### Stored items
● ● ● ●
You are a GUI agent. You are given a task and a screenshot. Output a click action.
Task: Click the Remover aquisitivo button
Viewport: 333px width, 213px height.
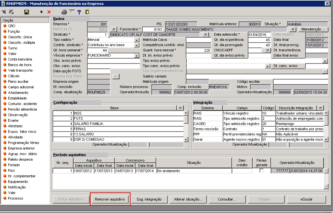click(110, 199)
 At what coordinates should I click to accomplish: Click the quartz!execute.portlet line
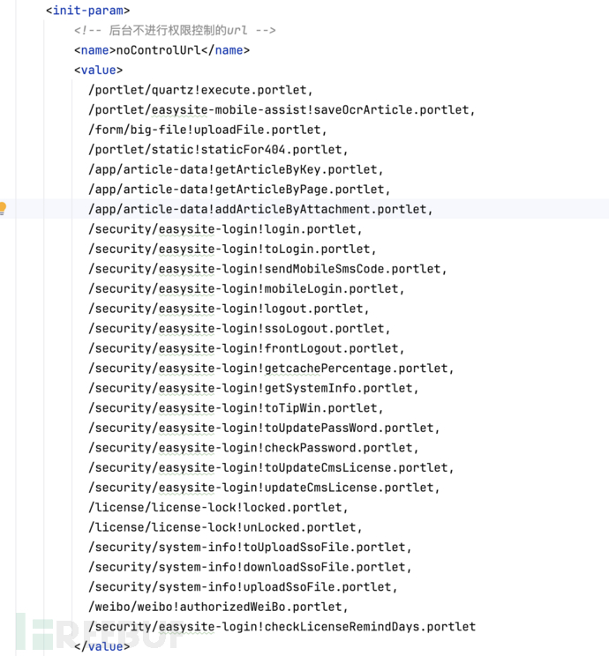[x=200, y=90]
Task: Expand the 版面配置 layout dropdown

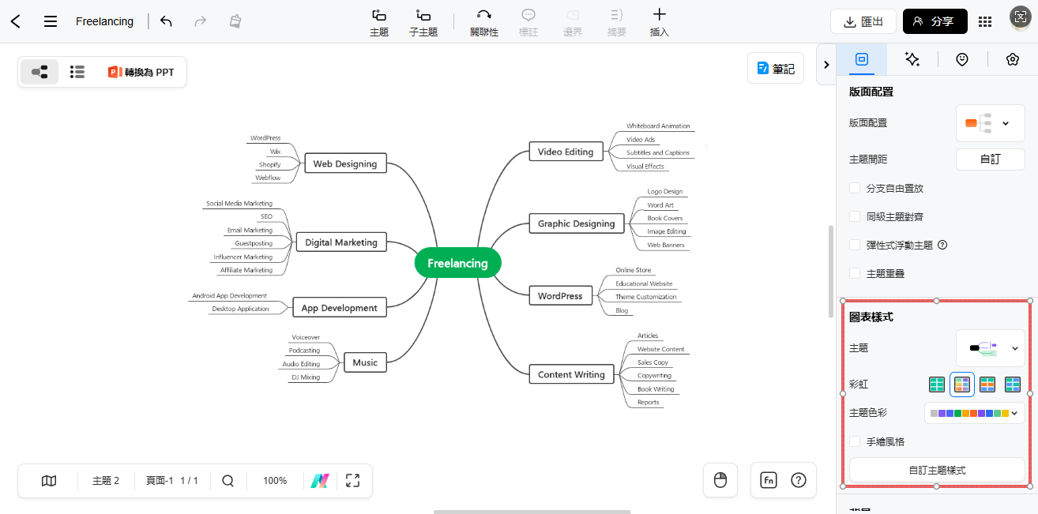Action: [990, 123]
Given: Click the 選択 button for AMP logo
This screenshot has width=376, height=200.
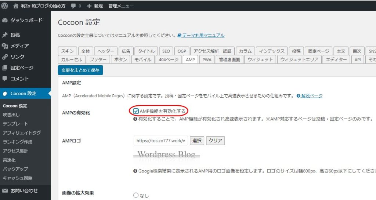Looking at the screenshot, I should click(x=197, y=141).
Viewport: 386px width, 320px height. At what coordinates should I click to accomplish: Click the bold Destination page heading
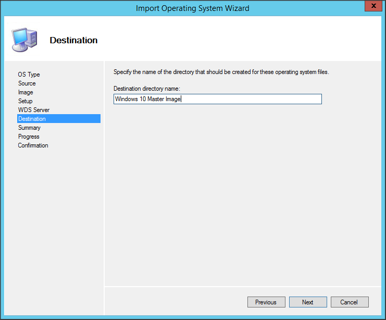pyautogui.click(x=73, y=40)
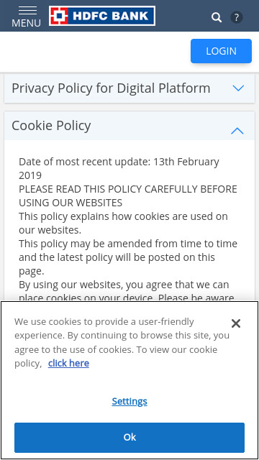
Task: Click the 'This policy may be amended' paragraph
Action: [128, 257]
● ● ● ●
### WHAT THE TASK REQUIRES
Return exactly, with no pictures, each line from the one that contains "Task: Expand the 版面配置 layout dropdown" through the end of the entries above, both ends included.

### EXERCISE OUTPUT
Task: Expand the 版面配置 layout dropdown

Action: [990, 123]
Given: Click the 選択 button for AMP logo
This screenshot has width=376, height=200.
Looking at the screenshot, I should click(x=197, y=141).
Viewport: 386px width, 320px height. At what coordinates should I click to accomplish: Click the bold Destination page heading
pyautogui.click(x=73, y=40)
Task: Click the 'This policy may be amended' paragraph
Action: [128, 257]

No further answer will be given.